- [Provided information]:
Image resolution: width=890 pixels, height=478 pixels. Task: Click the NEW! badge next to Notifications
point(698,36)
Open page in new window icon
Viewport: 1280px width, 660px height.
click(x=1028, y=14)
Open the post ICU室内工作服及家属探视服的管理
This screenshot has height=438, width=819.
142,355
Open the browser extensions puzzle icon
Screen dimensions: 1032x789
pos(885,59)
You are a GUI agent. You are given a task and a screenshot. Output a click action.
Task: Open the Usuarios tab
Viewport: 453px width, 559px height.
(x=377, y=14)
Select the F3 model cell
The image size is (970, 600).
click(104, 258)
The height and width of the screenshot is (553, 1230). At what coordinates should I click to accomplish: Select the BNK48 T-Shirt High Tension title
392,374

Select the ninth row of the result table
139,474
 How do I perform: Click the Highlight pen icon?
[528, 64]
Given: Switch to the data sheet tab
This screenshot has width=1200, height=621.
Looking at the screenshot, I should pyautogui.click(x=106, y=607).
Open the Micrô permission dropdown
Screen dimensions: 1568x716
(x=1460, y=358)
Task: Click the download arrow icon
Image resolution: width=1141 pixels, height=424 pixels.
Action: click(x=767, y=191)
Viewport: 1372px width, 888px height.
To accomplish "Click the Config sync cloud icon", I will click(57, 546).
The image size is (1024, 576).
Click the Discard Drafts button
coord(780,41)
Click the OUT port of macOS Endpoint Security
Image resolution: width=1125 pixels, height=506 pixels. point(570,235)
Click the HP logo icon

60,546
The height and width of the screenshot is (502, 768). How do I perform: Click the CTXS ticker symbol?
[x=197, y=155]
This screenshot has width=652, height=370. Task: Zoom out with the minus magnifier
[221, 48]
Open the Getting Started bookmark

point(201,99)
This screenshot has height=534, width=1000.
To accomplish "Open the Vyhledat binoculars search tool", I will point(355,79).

- [Task]: Check the entries above line by line and return each one containing the word "will".

- [Response area]:
To accomplish "Click the Config sync cloud icon", I will click(57, 546).
To accomplish "Open the Vyhledat binoculars search tool", I will point(355,79).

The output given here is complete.